* **YOUR ASSIGNMENT**:
For every line that contains the string "sidebar", pull that line out of the material below.

* **MATERIAL FOR THIS TASK**:
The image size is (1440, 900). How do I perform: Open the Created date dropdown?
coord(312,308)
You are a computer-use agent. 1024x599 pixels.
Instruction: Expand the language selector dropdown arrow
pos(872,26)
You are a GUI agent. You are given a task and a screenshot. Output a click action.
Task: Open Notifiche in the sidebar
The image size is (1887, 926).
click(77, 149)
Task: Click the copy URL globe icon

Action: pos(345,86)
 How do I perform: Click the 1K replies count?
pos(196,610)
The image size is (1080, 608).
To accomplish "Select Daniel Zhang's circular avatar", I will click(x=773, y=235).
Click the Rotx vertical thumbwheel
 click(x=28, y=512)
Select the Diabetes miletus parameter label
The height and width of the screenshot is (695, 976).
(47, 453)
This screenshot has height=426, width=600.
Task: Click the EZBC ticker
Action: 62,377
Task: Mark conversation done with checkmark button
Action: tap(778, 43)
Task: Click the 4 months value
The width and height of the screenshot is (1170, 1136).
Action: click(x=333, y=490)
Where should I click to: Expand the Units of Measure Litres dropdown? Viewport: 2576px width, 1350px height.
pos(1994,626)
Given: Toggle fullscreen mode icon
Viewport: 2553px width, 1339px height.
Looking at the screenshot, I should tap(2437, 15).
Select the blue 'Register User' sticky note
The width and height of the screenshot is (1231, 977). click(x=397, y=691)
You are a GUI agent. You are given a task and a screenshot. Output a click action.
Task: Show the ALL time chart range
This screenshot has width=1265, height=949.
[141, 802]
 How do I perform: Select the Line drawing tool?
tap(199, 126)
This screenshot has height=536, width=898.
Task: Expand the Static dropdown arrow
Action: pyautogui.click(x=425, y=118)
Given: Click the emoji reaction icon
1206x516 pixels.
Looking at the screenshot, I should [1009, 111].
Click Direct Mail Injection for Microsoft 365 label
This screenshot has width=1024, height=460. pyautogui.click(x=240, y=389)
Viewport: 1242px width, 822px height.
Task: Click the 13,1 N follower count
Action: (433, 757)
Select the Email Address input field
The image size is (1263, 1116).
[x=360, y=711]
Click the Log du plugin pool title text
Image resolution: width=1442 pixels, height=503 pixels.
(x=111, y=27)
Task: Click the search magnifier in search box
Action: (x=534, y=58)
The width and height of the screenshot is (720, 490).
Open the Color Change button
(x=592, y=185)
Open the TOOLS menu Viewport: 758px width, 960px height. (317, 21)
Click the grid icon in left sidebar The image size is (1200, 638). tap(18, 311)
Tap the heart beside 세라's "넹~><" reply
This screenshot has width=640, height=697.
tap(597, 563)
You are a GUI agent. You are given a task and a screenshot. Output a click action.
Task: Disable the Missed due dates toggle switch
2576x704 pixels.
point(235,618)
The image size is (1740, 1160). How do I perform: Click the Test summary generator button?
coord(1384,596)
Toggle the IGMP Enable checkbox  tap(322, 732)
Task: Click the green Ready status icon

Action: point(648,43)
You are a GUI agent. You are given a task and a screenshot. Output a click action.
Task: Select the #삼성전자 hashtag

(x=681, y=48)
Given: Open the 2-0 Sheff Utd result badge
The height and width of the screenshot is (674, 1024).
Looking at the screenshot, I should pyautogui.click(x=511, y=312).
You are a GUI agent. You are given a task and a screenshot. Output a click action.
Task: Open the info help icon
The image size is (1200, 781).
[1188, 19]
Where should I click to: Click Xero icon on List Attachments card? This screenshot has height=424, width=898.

* **ANSWER BELOW**:
Task: Open Notifiche in the sidebar
Click the grid icon in left sidebar The image size is (1200, 638). tap(18, 311)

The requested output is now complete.